### Directions
Your task is to write out all of the records once more, exactly.

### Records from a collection
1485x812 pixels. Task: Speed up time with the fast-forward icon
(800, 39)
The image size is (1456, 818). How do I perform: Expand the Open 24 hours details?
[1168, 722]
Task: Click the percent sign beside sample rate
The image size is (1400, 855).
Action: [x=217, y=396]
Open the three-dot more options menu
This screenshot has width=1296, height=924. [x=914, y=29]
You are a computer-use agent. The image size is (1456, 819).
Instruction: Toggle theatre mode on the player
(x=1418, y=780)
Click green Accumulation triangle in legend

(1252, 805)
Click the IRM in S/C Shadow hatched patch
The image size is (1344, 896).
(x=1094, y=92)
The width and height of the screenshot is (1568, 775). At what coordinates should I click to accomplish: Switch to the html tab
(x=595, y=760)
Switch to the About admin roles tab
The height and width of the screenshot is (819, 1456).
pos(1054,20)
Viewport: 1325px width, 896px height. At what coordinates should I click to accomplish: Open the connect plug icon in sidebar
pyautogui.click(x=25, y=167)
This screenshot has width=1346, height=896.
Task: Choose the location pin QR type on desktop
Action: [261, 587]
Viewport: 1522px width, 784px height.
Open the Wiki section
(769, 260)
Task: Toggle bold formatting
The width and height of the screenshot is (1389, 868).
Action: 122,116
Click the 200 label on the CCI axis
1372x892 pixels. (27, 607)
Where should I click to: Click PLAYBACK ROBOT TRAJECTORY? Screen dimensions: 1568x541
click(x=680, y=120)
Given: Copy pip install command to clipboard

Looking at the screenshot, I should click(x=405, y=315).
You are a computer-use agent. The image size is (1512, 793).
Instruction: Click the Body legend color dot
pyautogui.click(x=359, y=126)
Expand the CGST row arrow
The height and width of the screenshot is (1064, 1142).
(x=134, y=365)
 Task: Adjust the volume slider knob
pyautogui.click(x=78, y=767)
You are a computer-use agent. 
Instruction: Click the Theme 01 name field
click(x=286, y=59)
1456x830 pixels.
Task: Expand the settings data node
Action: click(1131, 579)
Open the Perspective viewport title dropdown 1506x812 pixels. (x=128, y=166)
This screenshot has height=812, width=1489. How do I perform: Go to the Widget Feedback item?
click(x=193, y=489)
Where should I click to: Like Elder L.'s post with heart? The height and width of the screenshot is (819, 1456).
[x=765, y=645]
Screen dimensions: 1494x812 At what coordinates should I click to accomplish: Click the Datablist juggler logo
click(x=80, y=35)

### Response
1485x812 pixels. Task: Speed up time with the fast-forward icon
(800, 39)
The image size is (1456, 818). How do I perform: Expand the Open 24 hours details?
[1168, 722]
Task: Click the percent sign beside sample rate
The image size is (1400, 855).
Action: [x=217, y=396]
Open the three-dot more options menu
This screenshot has width=1296, height=924. [x=914, y=29]
You are a computer-use agent. The image size is (1456, 819).
Instruction: Toggle theatre mode on the player
(x=1418, y=780)
Click green Accumulation triangle in legend

(1252, 805)
Click the IRM in S/C Shadow hatched patch
The image size is (1344, 896).
(x=1094, y=92)
The width and height of the screenshot is (1568, 775). At what coordinates should I click to accomplish: Switch to the html tab
(x=595, y=760)
Switch to the About admin roles tab
The height and width of the screenshot is (819, 1456).
pos(1054,20)
Viewport: 1325px width, 896px height. At what coordinates should I click to accomplish: Open the connect plug icon in sidebar
pyautogui.click(x=25, y=167)
This screenshot has width=1346, height=896.
Task: Choose the location pin QR type on desktop
Action: [261, 587]
Viewport: 1522px width, 784px height.
Open the Wiki section
(769, 260)
Task: Toggle bold formatting
The width and height of the screenshot is (1389, 868).
Action: 122,116
Click the 200 label on the CCI axis
1372x892 pixels. (27, 607)
Where should I click to: Click PLAYBACK ROBOT TRAJECTORY? Screen dimensions: 1568x541
click(x=680, y=120)
Given: Copy pip install command to clipboard

Looking at the screenshot, I should click(x=405, y=315).
You are a computer-use agent. The image size is (1512, 793).
Instruction: Click the Body legend color dot
pyautogui.click(x=359, y=126)
Expand the CGST row arrow
The height and width of the screenshot is (1064, 1142).
(x=134, y=365)
 Task: Adjust the volume slider knob
pyautogui.click(x=78, y=767)
You are a computer-use agent. 
Instruction: Click the Theme 01 name field
click(x=286, y=59)
1456x830 pixels.
Task: Expand the settings data node
Action: click(1131, 579)
Open the Perspective viewport title dropdown 1506x812 pixels. (x=128, y=166)
This screenshot has height=812, width=1489. How do I perform: Go to the Widget Feedback item?
click(x=193, y=489)
Where should I click to: Like Elder L.'s post with heart? The height and width of the screenshot is (819, 1456).
[x=765, y=645]
Screen dimensions: 1494x812 At what coordinates should I click to accomplish: Click the Datablist juggler logo
click(x=80, y=35)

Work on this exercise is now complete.